The professor spoke about e-health caregiver apps at the Alzheimer Europe convention, which took place in The Hague in October.
She began to focus on dementia in 1999, while pursuing a psychology degree at the university. Her internship at the university’s Memory Center showed her firsthand “the struggles of people dealing with dementia in their daily lives,” she said. “I decided I wanted to make a difference for them.”
She finished her PhD in 2004, and returned to the Memory Center two years later.
Coaches for caregivers
Healthcare professionals acting as coaches work with every caregiver in the Partner in Balance program. Every coach meets with the same caregiver twice — initially to help decide what he or she hopes to achieve with the program, and once finished, whether those goals were met. Coaches also offer weekly email feedback on the caregivers’ progress.
Caregivers can choose from nine other modules: “Self-understanding,” “Acceptance,” “Balance in Activities,” “Communication with Family Member and Environment,” “Insecurities and Rumination,” “Coping with Stress,” “Impact on the Family,” “Worries about Heredity,” and “Combining Care and Work.”
Besides reading about a topic and learning practical tips for dealing with it, caregivers do assignments on how to use that information in their personal lives. The modules include videos of other caregivers talking about a topic.
Caregivers report that the Partner in Balance program has given them greater control over their lives and “even increased the quality of their lives,” de Vugt said.
Developing coping strategies
In the feelings-reporting project, caregivers respond to randomized beeps from a smartphone app 10 times a day by filling out short online questionnaires on how things are going.
De Vugt said her team decided that randomized reporting times were the best way to capture caregivers’ daily ups and downs.

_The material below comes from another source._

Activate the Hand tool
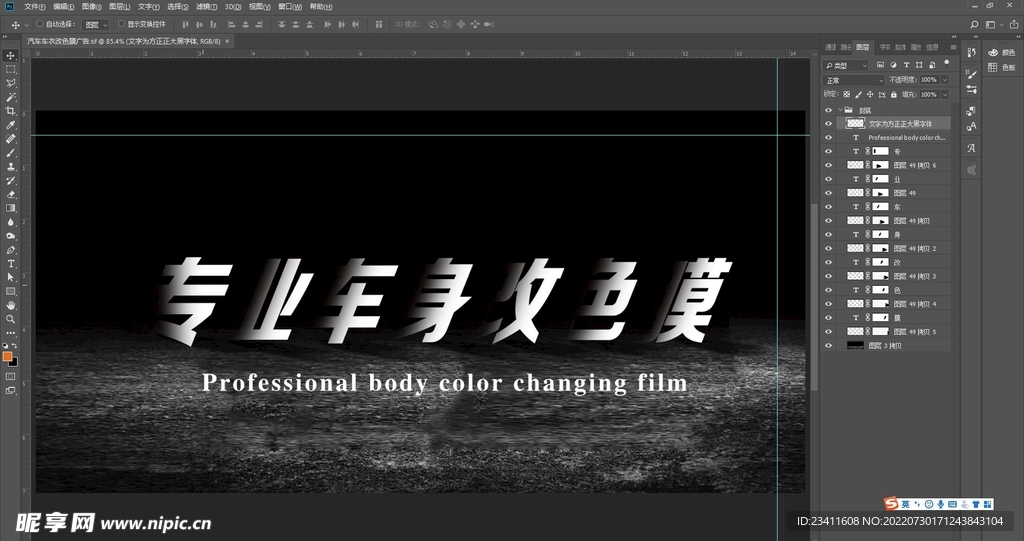Image resolution: width=1024 pixels, height=541 pixels. [11, 304]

Otherwise, there might be bias in the results — for example, caregivers filling out questionnaires only when things are going well or going badly.

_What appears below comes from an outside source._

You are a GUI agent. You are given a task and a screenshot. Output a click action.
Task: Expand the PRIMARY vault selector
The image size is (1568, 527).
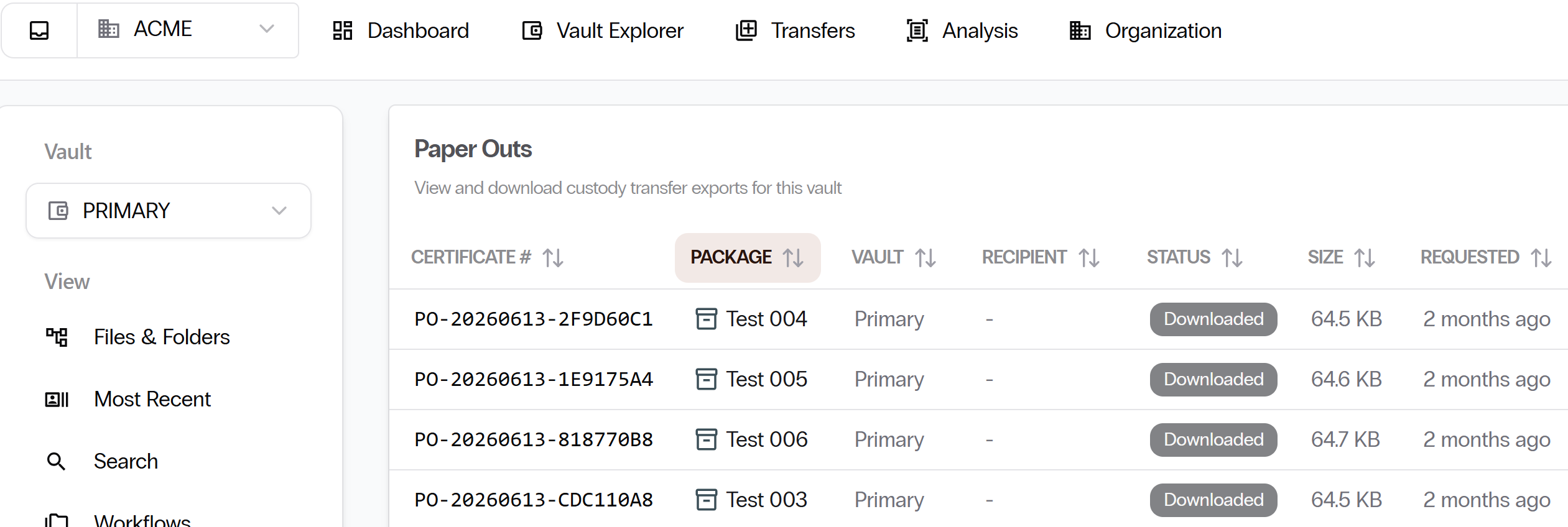(169, 211)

Every two weeks, her team gives caregivers feedback on the data being generated — and a key finding so far is a correlation between the way caregivers cope with difficult situations and the level of stress they experience, she said.
Another is a link between some caregiver activities and a sense of well-being.
“For example, a common pattern is that active relaxation generates positive emotions,” de Vugt said. This finding can prompt caregivers to carve out time during their day for active relaxation, she said.
The researchers made a conscious decision not to have coaches give caregivers coping advice. Instead, helpers are made aware of activities that generate negative and positive emotions so that they can develop their own coping mechanisms.
Caregivers who use three coping strategies in particular are less likely to become emotionally drained, de Vugt said. One is “seeking distraction” — shifting to activities that take caregivers’ minds off stressful situations for a while. Another is “seeking social support” — reaching out to family and friends for encouragement. The third is “fostering reassuring thoughts” — caregivers thinking positive about what they are experiencing.
De Vugt said her team has been considering how to implement the feelings-reporting program on a wider scale so that more caregivers can benefit from it. The researchers also want to develop a way to give caregivers feedback in real time — daily rather than every two weeks. The idea is that daily feedback would prevent stress from accumulating by allowing caregivers to make quicker adjustments.
The results of the feelings-reporting program have been promising enough that de Vugt said her team will be testing it on 30 patients for a pilot project. She said the biggest challenge has been finding patients who are adept with a mobile phone and “are able to respond to the questionnaires 10 times a day, three days a week.”